Venezuela's President Nicolas Maduro has accused Twitter of attacking his account and those of several cabinet officials as part of a right-wing plot.
Venezulan President Nicolas Maduro speaks during the opening of the Mercosur countries' justice and economy and trade ministers meeting in Caracas on October 30, 2013
Maduro said late Thursday that the alleged attack was conducted in concert with social networks to provoke unrest and suspend upcoming December 8 municipal elections.
Communications Minister Delsy Rodriguez said nearly 6,600 Maduro followers disappeared from the president's account in 10 minutes, although she did not specify when the incident too place. As of Friday, Maduro's official Twitter account had 1.4 million followers.
Rodriguez said her own Twitter account had also been suspended.
"We've uncovered a massive attack by the Twitter company and the international right against the accounts of Bolivarian patriots and Venezuelan Chavistas, coming from various parts of the world," Maduro said.
A Twitter spokesperson declined comment.
Senior opposition figure Leopoldo Lopez said it was "ridiculous" that Maduro was worried about the loss of Twitter followers at a time when the oil-rich country is beset by economic crises.
Speaking in Miami, the former mayor who heads the Voluntad Popular (Popular Will) Party said Maduro is "totally out of touch with what's happening in the country."

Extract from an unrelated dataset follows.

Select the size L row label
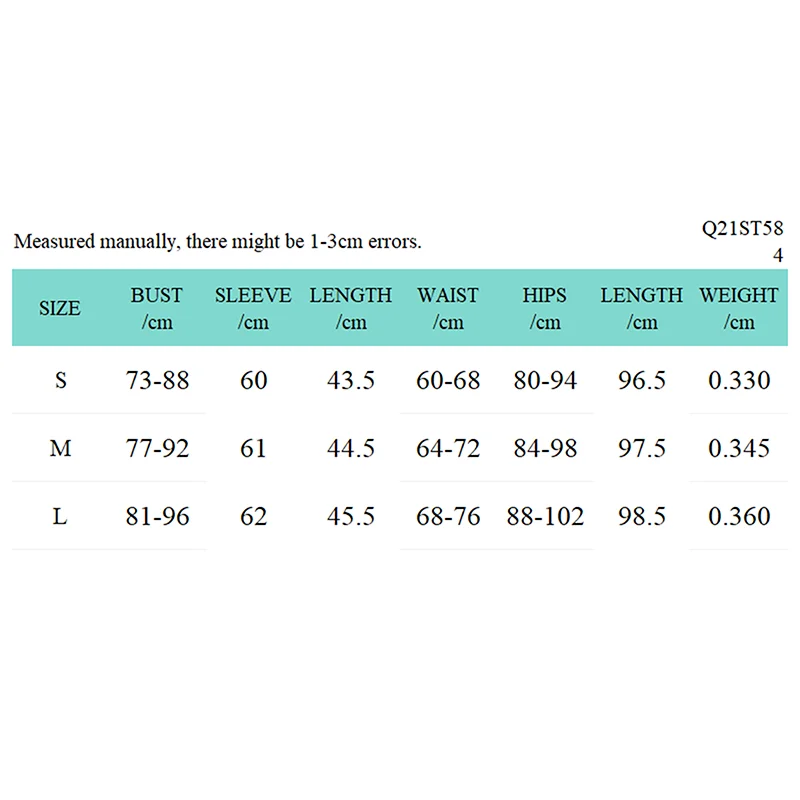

Maduro, the hand-picked successor of late president Hugo Chavez, was elected president April 14 over opposition leader Henrique Capriles, who has refused to recognize his 1.49 percent win.
Analysts see the December polls in which Venezuelans will cast ballots for mayors and municipal council members as a key barometer of support for the government.
For months, Maduro has denounced alleged plots from abroad to sow trouble, overturn the government, assassinate members of the executive branch and aid opposition.